There are several issues in your script:

Script:

from transformers import AutoTokenizer
import torch
from transformers import DonutProcessor, VisionEncoderDecoderModel
import time
from optimum.onnxruntime import ORTModelForVision2Seq
from PIL import Image
import onnxruntime as onnxrt

device = "cuda"
hf_model = VisionEncoderDecoderModel.from_pretrained("naver-clova-ix/donut-base-finetuned-cord-v2").to(device)

onnx_dir = "/path/to/donut_onnx"
tokenizer = AutoTokenizer.from_pretrained(onnx_dir)
#session_options = onnxrt.SessionOptions()
#session_options.log_severity_level = 1
#session_options.enable_profiling = True
#session_options.graph_optimization_level = onnxrt.GraphOptimizationLevel.ORT_ENABLE_EXTENDED
onnx_model = ORTModelForVision2Seq.from_pretrained(onnx_dir, use_io_binding=False, provider="CPUExecutionProvider")
processor = DonutProcessor.from_pretrained(onnx_dir)

image = Image.open('/path/to/example_donut.jpg')
task_prompt = "<s_cord-v2>"
decoder_input_ids = processor.tokenizer(
    task_prompt, add_special_tokens=False, return_tensors="pt"
).input_ids

decoder_input_ids = decoder_input_ids.to(device)

pixel_values = processor(image, return_tensors="pt").pixel_values.to(device)

# warmup
outputs = hf_model.generate(
    pixel_values,
    decoder_input_ids=decoder_input_ids,
    max_new_tokens=40,
    use_cache=True,
    num_beams=1,
)

start = time.time()
for i in range(5):
    outputs = hf_model.generate(
        pixel_values,
        decoder_input_ids=decoder_input_ids,
        max_new_tokens=40,
        use_cache=True,
        num_beams=1,
    )
end = time.time()
print(processor.batch_decode(outputs))
print(f"Time torch: {end - start} s")

# warmup
generated_ids = onnx_model.generate(
    pixel_values,
    decoder_input_ids=decoder_input_ids,
    max_new_tokens=40,
    use_cache=True,
    num_beams=1,
)

start = time.time()
for i in range(5):
    generated_ids = onnx_model.generate(
        pixel_values,
        decoder_input_ids=decoder_input_ids,
        max_new_tokens=40,
        use_cache=True,
        num_beams=1,
    )
end = time.time()
print(processor.batch_decode(outputs))
print(f'Time ONNX: {end - start} s')

With this script I get

['<s_cord-v2><s_menu><s_nm> Market Share Infographics</s_nm><s_unitprice> Rupiter</s_unitprice><s_cnt> 1</s_cnt><s_price> Despite being red,</s_nm><s_unitprice> a gas giant and</s_unitprice><s_cnt> 1</s_cnt><s_price> the biggest planet in</s_price></s_menu></s>']
Time torch: 1.565211296081543 s
['<s_cord-v2><s_menu><s_nm> Market Share Infographics</s_nm><s_unitprice> Rupiter</s_unitprice><s_cnt> 1</s_cnt><s_price> Despite being red,</s_nm><s_unitprice> a gas giant and</s_unitprice><s_cnt> 1</s_cnt><s_price> the biggest planet in</s_price></s_menu></s>']
Time ONNX: 4.796400308609009 s

which is obviously not good, I am pretty sure we need IO Binding @mht-sharma @IlyasMoutawwakil

mht-sharma commented 11 months ago

Currently, IOBinding for the class is not supported. Hence u can get ORT inference latency more than the PyTorch.

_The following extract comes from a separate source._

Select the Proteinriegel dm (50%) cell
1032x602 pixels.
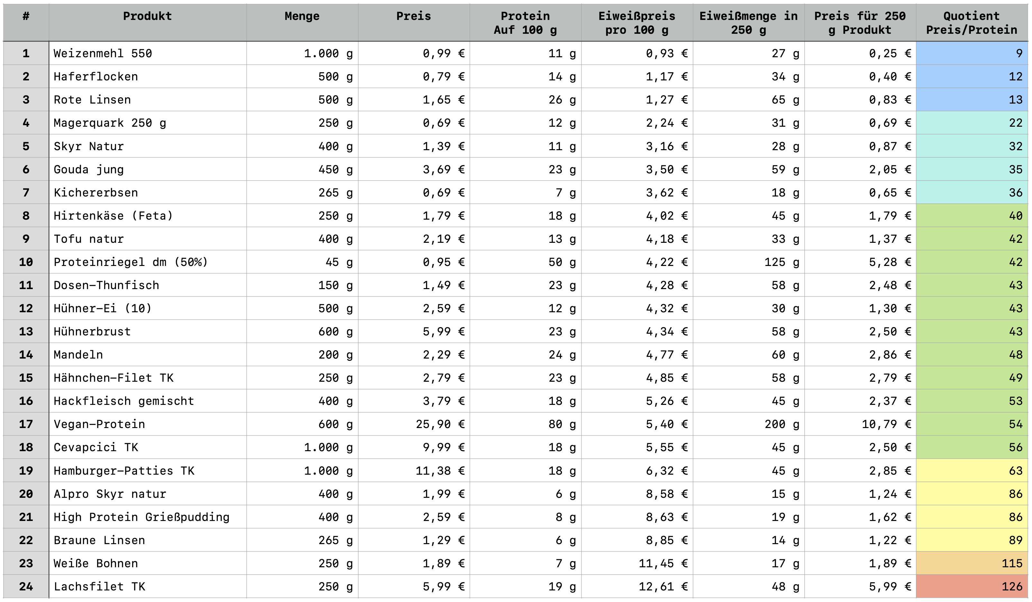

fxmarty commented 11 months ago

There should be a meaningful error if IO Binding is not supported.

IlyasMoutawwakil commented 11 months ago

with IO binding it's as fast as pytorch. we might need to investigate optimizations.

aftnix commented 11 months ago
Screenshot 2023-09-05 at 12 16 38 PM

The trace seems to suggest gpu is mostly busy running model_run and Sequential Executor

Some sample from the trace :

{"cat" : "Session","pid" :808,"tid" :808,"dur" :221612,"ts" :10789290,"ph" : "X","name" :"model_run","args" : {}}, {"cat" : "Session","pid" :808,"tid" :808,"dur" :191881,"ts" :39598709,"ph" : "X","name" :"SequentialExecutor::Execute","args" : {}},

The top 100 "due" ops are either model_run/Sequential_executors . I left out the model_load/session_initialize one as they are one time thing.

Calvinnncy97 commented 10 months ago

Hi, may I know if there is any updates to this? I tried using ORTForModelVision2Seq with Nougat. However, its speed is half the speed of Pytorch.